Raman study of low frequency lattice modes in dipalmitoylphosphatidylcholine (DPPC) multilayers

Low frequency Raman spectra (6–30 cm−1) of macroscopically ordered multilayers of dipalmitoylphosphatidylcholine (DPPC) were taken as a function of temperature (80–270 K) and for different water contents. A weak band is observed which is shifted from 18.5 to 14 cm−1 between 80 and 270 K. This band is shifted to lower frequencies with increasing water content. In addition, a strong background appears at the Rayleigh line position which grows strongly with increasing temperature. The low frequency band can be explained (1) in terms of an optical mode associated with an antiphase in-plane vibration of two opposing monolayers or it can (2) be attributed to rotational vibrations of the hydrocarbon chains. The softening of this band is attributed to a decrease in the chain orientational order with increasing temperature.
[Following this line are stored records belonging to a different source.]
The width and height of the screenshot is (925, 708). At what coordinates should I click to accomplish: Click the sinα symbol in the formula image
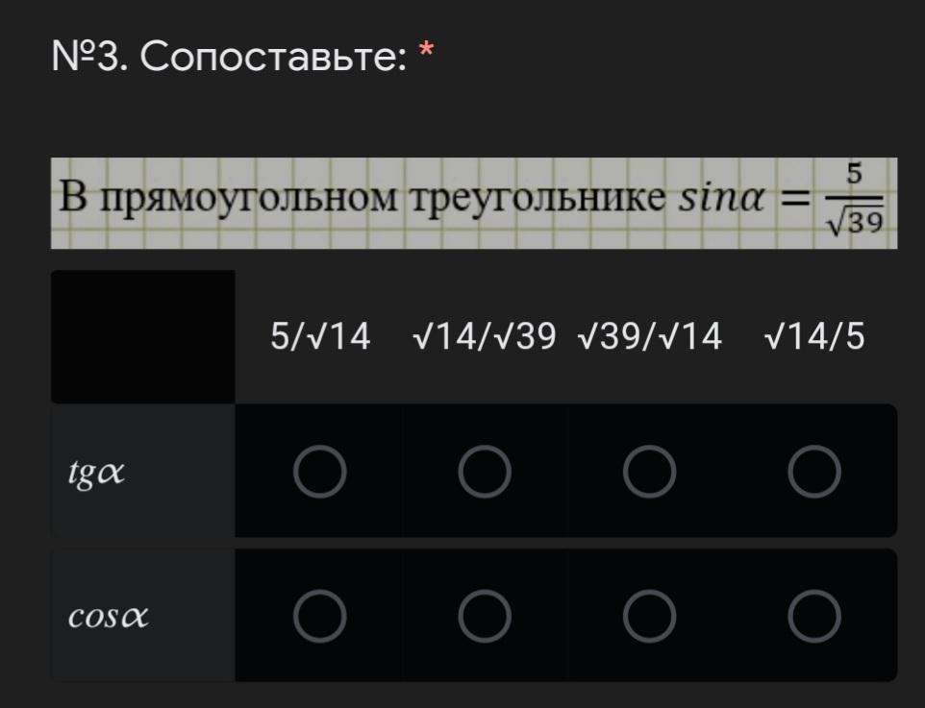[x=721, y=198]
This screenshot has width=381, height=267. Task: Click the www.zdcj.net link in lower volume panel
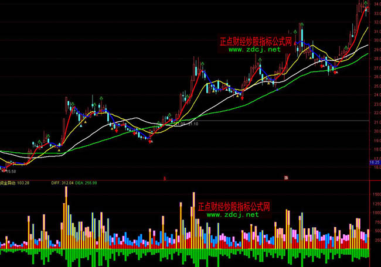[232, 215]
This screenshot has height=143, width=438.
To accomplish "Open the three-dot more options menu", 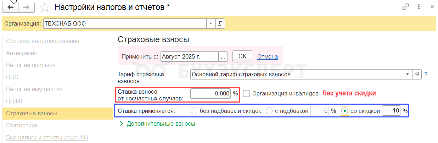I will [419, 7].
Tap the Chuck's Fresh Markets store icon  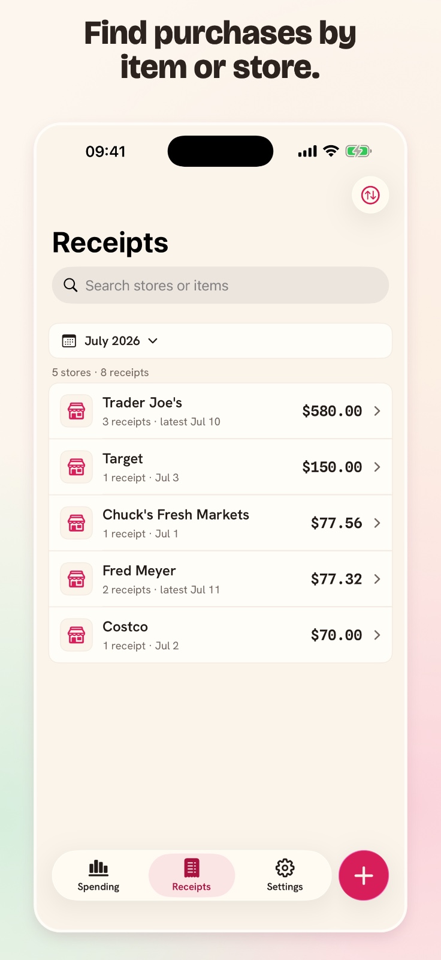[x=77, y=523]
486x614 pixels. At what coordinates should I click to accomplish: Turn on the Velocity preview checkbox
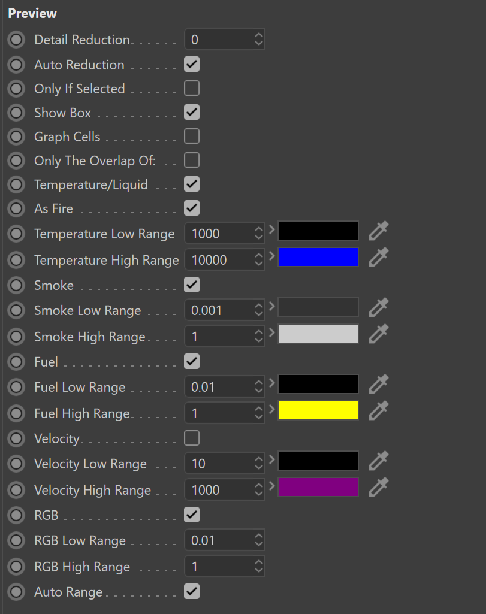pos(192,438)
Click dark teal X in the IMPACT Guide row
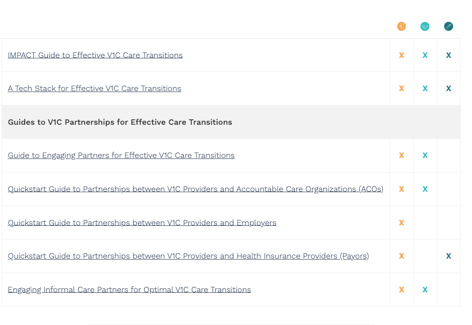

The increasing rotational freedom is expected to cause a transition from a monoclinic or orthorhombic to a hexagonal lattice and eventually triggers the Lβ′ → Lα chain melting transition (at T=340 K for 5.3 wt. % of water). The appearance of the background can also be attributed to an increasing anharmonicity of the lattice potential upon approaching the phase transition, which leads to mode coupling. The possibility of ferroelectric order due to a collective orientation of the dipole moments of the C–O groups of the glycerol backbone is discussed.